Document text

# Facebook, Linked In, Both or Other?



## Jon Chevreau (Apr 4, 2009)

Similar to the Twitter user thread, thought it might be useful to discuss the pros and cons of Facebook versus Linked In, a thread that might help some here add contacts to either of those social networking sites.

Many do both though I'm told that Linked In is more likely to bring in business while Facebook tends to be more social: more family members and casual friends networking for fun rather than trying to do business of some sort. 

I've been on both for a year but was pretty passive about them until recently. For Linked In, I use my business email and for Facebook, my home email.

These two plus Twitter is more than enough for me: no plans to use MySpace or other alternatives.


----------



## CanadianCapitalist (Mar 31, 2009)

I'm on LinkedIn but not on Facebook. Job hunters will find LinkedIn incredibly useful. I've actually received two unsolicited job offers through HR people trolling on LinkedIn. If I were looking for a job, I would have considered the offers because they were related to my areas of expertise.


----------



## canabiz (Apr 4, 2009)

I am on both. I have re-acquainted myself with quite a few folks going back to high school days via FaceBook and LinkedIn.

Jon (and the mods can chime in on this topic as well), I don't know if it is a good idea to post your emails in a public thread because the bots can scan and collect email addresses for spam purposes. If i need to make my email public, i typically use [email protected]. It is fairly self-explanatory.


----------



## Jon Chevreau (Apr 4, 2009)

Thanks, I've acted on your suggestion.


----------



## markievicz (Apr 11, 2009)

Provided data
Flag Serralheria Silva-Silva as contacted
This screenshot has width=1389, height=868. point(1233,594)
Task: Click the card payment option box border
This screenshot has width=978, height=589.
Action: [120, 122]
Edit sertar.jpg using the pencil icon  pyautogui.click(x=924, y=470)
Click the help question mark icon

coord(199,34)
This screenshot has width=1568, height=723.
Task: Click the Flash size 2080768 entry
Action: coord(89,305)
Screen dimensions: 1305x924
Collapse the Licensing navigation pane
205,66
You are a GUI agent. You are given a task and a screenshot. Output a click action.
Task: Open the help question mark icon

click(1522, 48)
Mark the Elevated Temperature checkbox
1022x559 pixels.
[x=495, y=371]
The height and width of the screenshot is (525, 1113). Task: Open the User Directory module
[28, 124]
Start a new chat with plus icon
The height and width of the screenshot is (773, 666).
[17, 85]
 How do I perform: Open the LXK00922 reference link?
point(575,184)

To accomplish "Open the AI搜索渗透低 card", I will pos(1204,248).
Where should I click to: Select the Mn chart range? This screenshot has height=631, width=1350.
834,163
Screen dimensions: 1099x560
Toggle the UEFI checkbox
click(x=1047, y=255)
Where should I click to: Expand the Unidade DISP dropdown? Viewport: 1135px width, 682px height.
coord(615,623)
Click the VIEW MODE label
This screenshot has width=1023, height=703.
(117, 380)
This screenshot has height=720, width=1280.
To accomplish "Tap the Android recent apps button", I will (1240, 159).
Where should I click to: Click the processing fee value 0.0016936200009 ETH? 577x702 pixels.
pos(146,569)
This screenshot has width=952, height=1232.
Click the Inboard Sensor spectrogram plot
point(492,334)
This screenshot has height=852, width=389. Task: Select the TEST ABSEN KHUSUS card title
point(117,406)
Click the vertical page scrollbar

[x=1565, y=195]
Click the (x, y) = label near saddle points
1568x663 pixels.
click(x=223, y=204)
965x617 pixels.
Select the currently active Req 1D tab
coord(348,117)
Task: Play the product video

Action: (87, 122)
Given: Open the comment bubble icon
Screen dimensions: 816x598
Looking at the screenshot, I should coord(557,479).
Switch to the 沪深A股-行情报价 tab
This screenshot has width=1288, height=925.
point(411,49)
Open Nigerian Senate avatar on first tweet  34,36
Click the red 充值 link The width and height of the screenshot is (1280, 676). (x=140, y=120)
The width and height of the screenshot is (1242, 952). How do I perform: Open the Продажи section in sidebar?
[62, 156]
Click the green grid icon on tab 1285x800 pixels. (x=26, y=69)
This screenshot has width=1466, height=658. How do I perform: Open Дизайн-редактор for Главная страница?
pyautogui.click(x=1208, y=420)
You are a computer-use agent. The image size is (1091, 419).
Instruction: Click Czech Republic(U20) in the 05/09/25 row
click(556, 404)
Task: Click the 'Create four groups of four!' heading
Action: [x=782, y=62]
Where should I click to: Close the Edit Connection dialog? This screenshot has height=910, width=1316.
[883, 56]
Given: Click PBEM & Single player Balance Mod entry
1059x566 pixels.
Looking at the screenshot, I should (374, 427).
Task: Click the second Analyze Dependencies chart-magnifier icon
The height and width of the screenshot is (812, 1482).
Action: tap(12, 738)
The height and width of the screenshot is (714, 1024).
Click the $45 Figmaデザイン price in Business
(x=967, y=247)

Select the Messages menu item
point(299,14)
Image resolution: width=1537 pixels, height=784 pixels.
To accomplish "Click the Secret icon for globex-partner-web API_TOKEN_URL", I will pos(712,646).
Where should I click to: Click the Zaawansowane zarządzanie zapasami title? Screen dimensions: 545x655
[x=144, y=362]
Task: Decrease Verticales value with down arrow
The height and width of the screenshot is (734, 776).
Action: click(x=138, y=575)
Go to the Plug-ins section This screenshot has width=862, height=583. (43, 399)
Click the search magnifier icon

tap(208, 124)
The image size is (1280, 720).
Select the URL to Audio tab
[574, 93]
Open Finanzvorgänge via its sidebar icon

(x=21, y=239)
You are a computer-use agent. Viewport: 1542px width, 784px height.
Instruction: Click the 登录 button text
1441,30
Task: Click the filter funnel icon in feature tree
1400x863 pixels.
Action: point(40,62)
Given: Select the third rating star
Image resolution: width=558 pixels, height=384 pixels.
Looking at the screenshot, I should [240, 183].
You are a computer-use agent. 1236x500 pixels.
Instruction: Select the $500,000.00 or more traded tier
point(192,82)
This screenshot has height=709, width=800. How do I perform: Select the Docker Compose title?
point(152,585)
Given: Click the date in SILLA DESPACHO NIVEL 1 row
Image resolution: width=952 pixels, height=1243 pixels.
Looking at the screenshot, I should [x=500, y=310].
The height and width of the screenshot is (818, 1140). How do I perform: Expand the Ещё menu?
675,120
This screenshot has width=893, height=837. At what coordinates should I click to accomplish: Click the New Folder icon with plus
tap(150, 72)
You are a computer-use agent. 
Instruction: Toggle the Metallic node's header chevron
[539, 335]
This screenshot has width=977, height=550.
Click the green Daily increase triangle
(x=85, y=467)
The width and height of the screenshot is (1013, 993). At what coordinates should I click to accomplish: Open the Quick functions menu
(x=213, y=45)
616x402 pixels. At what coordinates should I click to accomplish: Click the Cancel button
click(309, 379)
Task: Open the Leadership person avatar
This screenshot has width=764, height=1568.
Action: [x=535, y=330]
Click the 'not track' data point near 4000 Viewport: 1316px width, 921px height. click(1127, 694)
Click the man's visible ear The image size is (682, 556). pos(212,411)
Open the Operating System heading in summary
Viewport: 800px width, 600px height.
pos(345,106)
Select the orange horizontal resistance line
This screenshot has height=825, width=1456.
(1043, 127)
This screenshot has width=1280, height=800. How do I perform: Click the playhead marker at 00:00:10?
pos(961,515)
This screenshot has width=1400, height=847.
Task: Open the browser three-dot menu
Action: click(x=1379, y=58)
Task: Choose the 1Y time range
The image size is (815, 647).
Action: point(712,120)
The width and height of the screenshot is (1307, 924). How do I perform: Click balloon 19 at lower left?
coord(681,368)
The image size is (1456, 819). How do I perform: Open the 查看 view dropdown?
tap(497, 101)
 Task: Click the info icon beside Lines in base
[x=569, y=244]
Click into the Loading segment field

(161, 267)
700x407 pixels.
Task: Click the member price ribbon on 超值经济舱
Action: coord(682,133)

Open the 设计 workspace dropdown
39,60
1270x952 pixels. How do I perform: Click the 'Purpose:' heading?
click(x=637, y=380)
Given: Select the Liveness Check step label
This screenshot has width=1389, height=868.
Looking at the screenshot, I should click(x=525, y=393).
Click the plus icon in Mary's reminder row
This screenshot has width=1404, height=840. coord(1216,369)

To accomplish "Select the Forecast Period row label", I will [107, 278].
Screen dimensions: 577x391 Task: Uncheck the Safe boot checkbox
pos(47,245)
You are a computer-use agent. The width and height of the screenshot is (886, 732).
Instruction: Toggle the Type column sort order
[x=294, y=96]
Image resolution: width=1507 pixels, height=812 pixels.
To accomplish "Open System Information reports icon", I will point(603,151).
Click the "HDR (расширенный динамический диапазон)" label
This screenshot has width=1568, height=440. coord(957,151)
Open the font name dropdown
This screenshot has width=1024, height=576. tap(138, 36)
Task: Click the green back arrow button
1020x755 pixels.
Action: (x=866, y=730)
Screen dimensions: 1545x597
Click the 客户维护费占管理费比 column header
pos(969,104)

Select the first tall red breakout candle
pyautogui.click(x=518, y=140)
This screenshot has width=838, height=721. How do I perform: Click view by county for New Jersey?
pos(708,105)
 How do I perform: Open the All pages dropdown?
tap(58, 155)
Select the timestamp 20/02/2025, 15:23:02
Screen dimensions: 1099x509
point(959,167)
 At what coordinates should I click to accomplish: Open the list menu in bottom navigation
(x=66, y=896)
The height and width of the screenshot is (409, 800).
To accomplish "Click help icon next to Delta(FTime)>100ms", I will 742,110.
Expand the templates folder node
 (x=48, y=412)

Work to do
a: List every social networking service that the forum thread comparing Facebook and LinkedIn mentions by name.
b: Carry on the forum thread about Facebook and LinkedIn from its final line.

Per-task outputs
a: Facebook, LinkedIn, Twitter, MySpace

b:
Linkedin has been a little useful to me professionally so far - I'm relatively new to it - in reconnecting with some old colleagues and (as with CC) getting a couple of decent and non-spammy job leads. If anyone wants a construction economist in TO in their network drop me a line! I also heard it's ususally a very high result for your name if someone googles you.

I don't do facebook and don't want to, but it seems everyone is on it so eventually we'll all have to be there to communicate. The guy at avc.com has written some interesting stuff about his kids doing everything on facebook - storing photos, arranging events, messaging, whatever.


----------



## beyondfunds (Apr 5, 2009)

*Mark me down as a believer in Facebook*

I like Twitter, and LinkedIn, but I find Facebook has been great for networking with friends and acquaintances. It has the flexibility to build business pages, like mine.

I am surprised, Jonathan, that you left out your forte, blogging!


----------



## Jon Chevreau (Apr 4, 2009)

Blogging seems so one-way, like narrowcasting. As for Facebook, it was you that got me to take it more seriously. Welcome to CMF!

Yes, the blog is at www.wealthyboomer.ca


----------



## vikdulat (Apr 21, 2009)

I think in this day and age, it is important to have both. I use both for networking.


----------



## The Happy Wanderer (May 7, 2009)

I personally only use Facebook. I have never used Myspace or Twitter or any other networking sites. I find Facebook is really good for connecting with old highschool class mates / friends etc. But I use Facebook in moderation. I find it incredible how much time and effort some people put into using any of these sites. Especially constantly updating their status every few minutes or hours.

To each their own I guess.


----------



## brad (May 22, 2009)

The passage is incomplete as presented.